To this end, it has calculated Real Net National Disposable Income (RNNDI)
since the early 2000s.
This corrects all of John Quiggin’s concerns elaborated in Box 1 above.
RNNDI is a transformation of GDP, which accounts for:
1 the impact of changes in prices of our exports relative to changes
in prices of our imports (the terms of trade effect);
2 the real impact of income flows (both primary and secondary)
between Australia and the rest of the world; and
3 the depreciation of fixed capital – i.e. machinery, buildings and
other produced capital.(9 )
As Figure 4:National Accounts shows, RNNDI generally moves in line with
GDP growth, although it has exhibited significantly more volatility during
the last few years.
This is because GDP abstracts from price changes in measuring production,
whereas there is no rationale for doing so where one is measuring income.
Thus, though they move sympathetically, RNNDI is much more volatile in
recent years, reflecting large fluctuations in the terms of trade that
rose over the 2000s only to whipsaw at the end of the decade with a sudden
dip at the depths of the financial crisis before returning to the current
historically high levels.
Tracking RNNDI rather than GDP helps explain both why the mining boom is
increasing the average Australian’s standard of living and how vulnerable
this is to changes in the terms of trade.
Conversely, this figure also shows that GDP is a relatively good measure of
its core purpose, the aggregate level of economic activity.
GDP dipped almost into recession territory (negative growth below the line)
towards the end of 2008 before rebounding during 2009 and 2010, whereas
RNNDI would suggest a much sharper and deeper reduction of wellbeing,
followed by a sharper rise.
The difference in these two trajectories is overwhelmingly accounted for
by the gyrations in the terms of trade.
(9)
For greater detail on the construction of RNNDI, see Australian Bureau of Statistics, 2002
Box 4: RNNDI v NNI - What's the Difference ?
Net National Income (NNI) is generally taken to be a real measure.
In constructing RNNDI, the ABS also points out that national income measures
only primary income flows between Australia and other countries.
This includes wages, dividends, interest payments, rents, taxes and subsidies
on domestic production or imports.
National disposable income includes so-called secondary income flows.

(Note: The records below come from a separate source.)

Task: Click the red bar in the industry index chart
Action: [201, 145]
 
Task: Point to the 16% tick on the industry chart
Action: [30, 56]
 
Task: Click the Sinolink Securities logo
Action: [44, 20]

These are transfer payments between Australia and other countries without any
good or service being provided in return, including income tax, social benefits
and other transfers such as donations to international organisations.
Having accounted for all forms of income flows to and from foreigners, RNNDI
is a more accurate measure of a country’s consumption possibilities.
Such subtleties could matter for countries with high levels of remittance
payments, but for Australia, the difference between RNNDI and NNI is quite
small (with changes over time being an order of magnitude smaller again).
Accordingly in this report, the terms NNI and RNNDI are used synonymously.
We typically use the term ‘NNI’, though the variant of NNI we use is ABS’s
RNNDI.
One thing to consider when using NNI is whether we desire to track elements
of wellbeing that are within our power to change.
If we are genuinely seeking to measure changes in wellbeing, it matters not
what their origin is.
On the other hand, one might argue that it makes sense to pay greater attention
to those aspects of welfare we can influence than those we cannot.
Figure 4:National Accounts:Movements in income and production(%change)
Source:ABS,2011.
Australian National Accounts:National Income,Expenditure and Product,
December Quarter 2010,cat.no.5206.0
a Congestion
The Bureau of Transport and Regional Economics (2007) estimated congestion
costs in 2005 to have been about $10 billion and expected them to double by
2020.
If they were captured in our measure it would likely reduce economic wellbeing
by about 1½ to 2 per cent by 2020.(10 ) This is a substantial but not
massive effect. Ideally we would like to include them in our index.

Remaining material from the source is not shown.